Written exercise >> Rewrite the records from the line with "At what coordinates should I click to accomplish: Open" to the line with "1000x638 pixels. click(885, 158)", changing "blue" to "purple" and leaving everything else as it is.

--- Start of Data rows ---

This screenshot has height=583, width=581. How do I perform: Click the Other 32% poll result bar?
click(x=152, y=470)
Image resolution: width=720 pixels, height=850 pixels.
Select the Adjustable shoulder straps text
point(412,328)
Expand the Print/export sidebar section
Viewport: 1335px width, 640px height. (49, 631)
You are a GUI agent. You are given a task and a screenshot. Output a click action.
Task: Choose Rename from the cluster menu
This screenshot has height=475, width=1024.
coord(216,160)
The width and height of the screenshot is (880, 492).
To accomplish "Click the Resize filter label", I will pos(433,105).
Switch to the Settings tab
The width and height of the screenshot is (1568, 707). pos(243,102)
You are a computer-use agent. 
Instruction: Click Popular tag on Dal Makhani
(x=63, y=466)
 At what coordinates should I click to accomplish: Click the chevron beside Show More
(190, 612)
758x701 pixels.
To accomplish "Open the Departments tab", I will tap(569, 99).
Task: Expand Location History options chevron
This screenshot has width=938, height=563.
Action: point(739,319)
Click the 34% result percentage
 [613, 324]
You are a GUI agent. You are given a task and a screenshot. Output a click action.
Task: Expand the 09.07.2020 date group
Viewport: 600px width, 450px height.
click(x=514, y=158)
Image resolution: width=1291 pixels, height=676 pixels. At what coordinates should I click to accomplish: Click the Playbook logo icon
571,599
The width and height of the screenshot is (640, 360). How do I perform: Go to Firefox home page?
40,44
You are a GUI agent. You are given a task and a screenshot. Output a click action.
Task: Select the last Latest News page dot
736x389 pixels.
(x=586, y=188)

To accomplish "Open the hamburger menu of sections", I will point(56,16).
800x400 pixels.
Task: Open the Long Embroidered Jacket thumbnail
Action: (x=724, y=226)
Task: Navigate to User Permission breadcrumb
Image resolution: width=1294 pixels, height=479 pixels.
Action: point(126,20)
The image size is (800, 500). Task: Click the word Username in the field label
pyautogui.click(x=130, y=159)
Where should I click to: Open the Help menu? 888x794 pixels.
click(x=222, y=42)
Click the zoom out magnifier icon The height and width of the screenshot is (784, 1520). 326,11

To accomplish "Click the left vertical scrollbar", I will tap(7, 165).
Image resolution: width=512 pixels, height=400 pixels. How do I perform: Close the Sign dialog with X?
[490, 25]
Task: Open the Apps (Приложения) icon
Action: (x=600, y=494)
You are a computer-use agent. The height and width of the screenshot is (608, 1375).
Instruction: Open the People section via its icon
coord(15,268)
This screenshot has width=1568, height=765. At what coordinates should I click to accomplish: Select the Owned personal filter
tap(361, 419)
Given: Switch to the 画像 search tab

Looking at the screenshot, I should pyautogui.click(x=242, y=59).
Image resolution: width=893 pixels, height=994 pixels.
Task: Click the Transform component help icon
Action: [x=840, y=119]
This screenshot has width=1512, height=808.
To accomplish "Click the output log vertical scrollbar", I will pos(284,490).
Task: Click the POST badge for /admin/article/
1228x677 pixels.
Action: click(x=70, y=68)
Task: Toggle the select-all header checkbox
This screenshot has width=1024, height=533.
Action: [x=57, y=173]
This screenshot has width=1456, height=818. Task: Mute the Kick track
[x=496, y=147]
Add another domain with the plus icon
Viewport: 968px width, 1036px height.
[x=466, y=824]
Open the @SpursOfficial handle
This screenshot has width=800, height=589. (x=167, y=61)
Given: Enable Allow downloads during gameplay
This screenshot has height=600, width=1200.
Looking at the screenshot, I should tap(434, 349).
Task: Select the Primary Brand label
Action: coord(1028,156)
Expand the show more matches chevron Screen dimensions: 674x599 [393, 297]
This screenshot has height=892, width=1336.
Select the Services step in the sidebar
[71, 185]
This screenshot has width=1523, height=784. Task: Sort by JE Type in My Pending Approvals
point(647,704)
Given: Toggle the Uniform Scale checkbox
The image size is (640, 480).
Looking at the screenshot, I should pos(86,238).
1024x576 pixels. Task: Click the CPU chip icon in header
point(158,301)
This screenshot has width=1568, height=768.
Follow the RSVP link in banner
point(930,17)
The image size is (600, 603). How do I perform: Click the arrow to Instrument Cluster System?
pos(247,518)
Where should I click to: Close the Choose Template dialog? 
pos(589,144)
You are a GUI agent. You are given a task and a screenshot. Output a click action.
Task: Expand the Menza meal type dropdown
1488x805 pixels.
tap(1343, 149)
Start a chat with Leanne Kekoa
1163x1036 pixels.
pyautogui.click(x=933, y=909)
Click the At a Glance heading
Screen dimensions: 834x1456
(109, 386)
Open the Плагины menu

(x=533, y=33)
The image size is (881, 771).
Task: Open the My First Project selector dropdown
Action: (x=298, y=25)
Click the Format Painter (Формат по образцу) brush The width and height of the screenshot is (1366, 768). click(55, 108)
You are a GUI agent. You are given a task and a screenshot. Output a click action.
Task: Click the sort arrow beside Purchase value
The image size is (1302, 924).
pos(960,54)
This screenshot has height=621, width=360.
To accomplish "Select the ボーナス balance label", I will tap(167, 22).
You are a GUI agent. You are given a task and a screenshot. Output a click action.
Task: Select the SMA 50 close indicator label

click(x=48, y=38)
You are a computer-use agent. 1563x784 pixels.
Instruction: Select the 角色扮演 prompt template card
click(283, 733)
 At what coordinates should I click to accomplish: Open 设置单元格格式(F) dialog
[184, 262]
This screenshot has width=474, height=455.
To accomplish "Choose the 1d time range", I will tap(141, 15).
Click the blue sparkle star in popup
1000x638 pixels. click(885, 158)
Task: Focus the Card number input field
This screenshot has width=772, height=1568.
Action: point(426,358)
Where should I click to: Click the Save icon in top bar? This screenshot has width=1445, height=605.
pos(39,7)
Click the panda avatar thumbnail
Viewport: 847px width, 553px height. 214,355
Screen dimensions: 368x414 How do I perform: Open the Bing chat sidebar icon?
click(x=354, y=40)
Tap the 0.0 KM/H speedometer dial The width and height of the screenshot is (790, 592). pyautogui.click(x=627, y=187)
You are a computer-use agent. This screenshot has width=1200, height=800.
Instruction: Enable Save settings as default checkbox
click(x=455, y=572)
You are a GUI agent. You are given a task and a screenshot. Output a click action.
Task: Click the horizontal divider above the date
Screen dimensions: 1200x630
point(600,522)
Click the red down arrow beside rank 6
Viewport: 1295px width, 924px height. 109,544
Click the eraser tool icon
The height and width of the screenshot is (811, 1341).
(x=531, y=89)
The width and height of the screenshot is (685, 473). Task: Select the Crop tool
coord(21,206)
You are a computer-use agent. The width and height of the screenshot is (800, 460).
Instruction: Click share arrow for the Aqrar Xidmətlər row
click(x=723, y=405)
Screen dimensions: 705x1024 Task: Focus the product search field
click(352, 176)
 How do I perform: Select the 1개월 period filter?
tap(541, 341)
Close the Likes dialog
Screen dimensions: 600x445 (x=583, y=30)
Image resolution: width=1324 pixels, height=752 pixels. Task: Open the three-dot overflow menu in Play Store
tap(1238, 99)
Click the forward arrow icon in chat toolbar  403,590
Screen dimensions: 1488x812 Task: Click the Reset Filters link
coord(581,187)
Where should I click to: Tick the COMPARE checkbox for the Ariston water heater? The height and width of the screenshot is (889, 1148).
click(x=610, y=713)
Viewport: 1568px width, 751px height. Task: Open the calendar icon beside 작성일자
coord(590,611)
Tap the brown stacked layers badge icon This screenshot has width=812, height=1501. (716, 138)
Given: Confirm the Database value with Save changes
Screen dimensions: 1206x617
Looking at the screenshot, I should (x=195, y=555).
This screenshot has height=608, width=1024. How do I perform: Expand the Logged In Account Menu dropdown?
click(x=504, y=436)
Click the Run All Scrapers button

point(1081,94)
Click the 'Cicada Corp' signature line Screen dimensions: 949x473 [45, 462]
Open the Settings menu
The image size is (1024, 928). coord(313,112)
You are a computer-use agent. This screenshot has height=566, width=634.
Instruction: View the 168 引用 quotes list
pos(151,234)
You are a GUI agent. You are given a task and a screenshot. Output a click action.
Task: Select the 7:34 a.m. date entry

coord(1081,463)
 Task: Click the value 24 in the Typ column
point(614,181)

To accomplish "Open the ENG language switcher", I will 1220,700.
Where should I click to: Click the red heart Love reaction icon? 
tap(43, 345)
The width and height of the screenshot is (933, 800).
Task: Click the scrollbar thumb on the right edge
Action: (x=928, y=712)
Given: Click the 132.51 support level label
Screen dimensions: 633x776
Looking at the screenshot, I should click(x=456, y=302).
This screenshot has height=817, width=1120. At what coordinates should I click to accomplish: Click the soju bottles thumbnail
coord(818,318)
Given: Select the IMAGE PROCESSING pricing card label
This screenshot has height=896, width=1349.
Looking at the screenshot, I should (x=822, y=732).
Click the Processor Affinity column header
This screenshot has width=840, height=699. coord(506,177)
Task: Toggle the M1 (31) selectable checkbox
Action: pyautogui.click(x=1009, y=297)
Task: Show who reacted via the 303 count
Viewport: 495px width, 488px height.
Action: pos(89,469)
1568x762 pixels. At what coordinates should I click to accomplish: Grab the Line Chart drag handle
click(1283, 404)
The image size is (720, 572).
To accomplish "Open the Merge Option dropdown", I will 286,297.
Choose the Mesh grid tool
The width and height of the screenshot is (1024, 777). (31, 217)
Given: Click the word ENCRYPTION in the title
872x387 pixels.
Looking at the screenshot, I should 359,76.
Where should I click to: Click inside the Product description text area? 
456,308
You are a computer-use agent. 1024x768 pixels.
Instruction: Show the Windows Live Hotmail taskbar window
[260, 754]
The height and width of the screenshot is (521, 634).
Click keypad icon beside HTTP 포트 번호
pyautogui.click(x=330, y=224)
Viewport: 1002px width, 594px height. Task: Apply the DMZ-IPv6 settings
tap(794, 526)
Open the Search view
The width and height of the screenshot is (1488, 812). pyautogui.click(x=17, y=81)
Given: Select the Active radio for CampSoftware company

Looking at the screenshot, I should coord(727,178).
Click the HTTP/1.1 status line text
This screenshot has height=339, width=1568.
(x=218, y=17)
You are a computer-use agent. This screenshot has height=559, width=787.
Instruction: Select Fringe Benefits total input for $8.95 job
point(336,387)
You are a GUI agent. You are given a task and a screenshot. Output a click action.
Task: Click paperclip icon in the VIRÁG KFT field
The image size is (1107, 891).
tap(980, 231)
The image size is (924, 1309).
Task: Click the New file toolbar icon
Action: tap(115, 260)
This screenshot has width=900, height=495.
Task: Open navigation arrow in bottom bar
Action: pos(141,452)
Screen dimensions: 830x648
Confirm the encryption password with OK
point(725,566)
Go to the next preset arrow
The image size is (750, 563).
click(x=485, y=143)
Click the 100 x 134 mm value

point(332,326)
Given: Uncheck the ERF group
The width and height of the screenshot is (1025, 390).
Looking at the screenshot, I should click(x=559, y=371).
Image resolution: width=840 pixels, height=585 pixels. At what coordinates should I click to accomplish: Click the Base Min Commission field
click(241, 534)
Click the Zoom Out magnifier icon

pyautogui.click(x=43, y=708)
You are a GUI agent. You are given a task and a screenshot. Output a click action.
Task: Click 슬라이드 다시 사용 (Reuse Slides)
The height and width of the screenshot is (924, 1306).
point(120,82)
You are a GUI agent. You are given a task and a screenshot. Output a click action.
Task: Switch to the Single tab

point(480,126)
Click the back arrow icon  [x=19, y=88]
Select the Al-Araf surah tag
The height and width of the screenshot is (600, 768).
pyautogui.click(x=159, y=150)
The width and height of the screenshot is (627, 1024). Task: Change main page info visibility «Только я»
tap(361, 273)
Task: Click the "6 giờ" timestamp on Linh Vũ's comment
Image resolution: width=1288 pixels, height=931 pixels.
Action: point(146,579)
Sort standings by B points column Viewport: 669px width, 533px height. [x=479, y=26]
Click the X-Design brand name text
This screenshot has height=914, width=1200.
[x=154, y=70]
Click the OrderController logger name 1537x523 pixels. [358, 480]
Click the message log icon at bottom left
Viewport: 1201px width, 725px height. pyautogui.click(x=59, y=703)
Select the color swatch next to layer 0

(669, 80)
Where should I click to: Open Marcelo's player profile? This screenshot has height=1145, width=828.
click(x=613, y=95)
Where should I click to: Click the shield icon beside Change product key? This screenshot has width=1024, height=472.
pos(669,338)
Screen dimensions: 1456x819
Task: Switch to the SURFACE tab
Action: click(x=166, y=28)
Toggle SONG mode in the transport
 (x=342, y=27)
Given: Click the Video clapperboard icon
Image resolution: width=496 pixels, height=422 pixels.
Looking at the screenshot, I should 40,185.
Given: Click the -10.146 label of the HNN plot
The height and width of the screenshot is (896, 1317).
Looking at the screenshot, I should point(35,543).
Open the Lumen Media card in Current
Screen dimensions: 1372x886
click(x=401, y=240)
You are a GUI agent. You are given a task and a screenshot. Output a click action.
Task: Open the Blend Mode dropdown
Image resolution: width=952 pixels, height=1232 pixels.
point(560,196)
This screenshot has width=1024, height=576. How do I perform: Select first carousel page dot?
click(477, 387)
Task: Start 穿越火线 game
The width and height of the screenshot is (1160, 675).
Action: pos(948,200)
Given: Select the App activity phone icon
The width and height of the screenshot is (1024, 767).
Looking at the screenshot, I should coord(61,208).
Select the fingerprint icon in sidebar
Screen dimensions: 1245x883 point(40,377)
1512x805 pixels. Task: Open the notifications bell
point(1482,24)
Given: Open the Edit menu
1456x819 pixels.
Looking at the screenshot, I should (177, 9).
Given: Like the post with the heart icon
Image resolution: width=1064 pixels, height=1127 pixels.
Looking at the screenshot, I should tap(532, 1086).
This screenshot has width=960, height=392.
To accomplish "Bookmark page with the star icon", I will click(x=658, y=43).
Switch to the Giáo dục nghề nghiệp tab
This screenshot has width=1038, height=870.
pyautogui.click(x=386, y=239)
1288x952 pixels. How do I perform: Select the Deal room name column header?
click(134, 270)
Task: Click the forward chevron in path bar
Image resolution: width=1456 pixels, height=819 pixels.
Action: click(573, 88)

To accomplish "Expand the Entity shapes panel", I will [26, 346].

--- End of Data rows ---

Right answer >>
 At what coordinates should I click to accomplish: Open 设置单元格格式(F) dialog
[184, 262]
This screenshot has width=474, height=455.
To accomplish "Choose the 1d time range", I will tap(141, 15).
Click the purple sparkle star in popup
1000x638 pixels. click(885, 158)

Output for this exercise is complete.